Problem to work on | Search the entries below for the string "computer" and give the number of lines that hold it, nothing else.

______________________________

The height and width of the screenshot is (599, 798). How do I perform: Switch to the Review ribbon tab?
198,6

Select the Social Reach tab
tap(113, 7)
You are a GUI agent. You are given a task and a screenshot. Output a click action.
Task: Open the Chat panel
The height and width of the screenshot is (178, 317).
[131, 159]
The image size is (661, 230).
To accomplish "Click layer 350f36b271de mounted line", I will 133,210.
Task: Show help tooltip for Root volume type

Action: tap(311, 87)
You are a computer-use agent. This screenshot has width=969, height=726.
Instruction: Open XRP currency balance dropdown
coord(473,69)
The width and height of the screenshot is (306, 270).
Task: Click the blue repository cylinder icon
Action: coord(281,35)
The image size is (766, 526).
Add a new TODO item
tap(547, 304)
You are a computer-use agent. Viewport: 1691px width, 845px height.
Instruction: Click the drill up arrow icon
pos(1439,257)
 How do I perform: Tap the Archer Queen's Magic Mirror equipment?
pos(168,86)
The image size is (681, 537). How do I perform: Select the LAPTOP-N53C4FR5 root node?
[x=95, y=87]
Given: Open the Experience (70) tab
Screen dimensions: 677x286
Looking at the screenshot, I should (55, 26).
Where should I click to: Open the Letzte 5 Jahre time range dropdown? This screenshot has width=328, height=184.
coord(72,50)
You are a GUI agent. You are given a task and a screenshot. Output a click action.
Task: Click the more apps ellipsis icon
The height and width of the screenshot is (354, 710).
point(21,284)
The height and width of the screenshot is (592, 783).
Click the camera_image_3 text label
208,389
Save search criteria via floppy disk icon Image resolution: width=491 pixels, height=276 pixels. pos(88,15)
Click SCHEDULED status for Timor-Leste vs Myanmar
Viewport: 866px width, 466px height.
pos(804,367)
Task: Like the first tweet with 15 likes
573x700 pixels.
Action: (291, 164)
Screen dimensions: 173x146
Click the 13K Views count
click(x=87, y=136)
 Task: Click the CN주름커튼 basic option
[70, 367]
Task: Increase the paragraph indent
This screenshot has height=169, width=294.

______________________________

Exercise solution | 2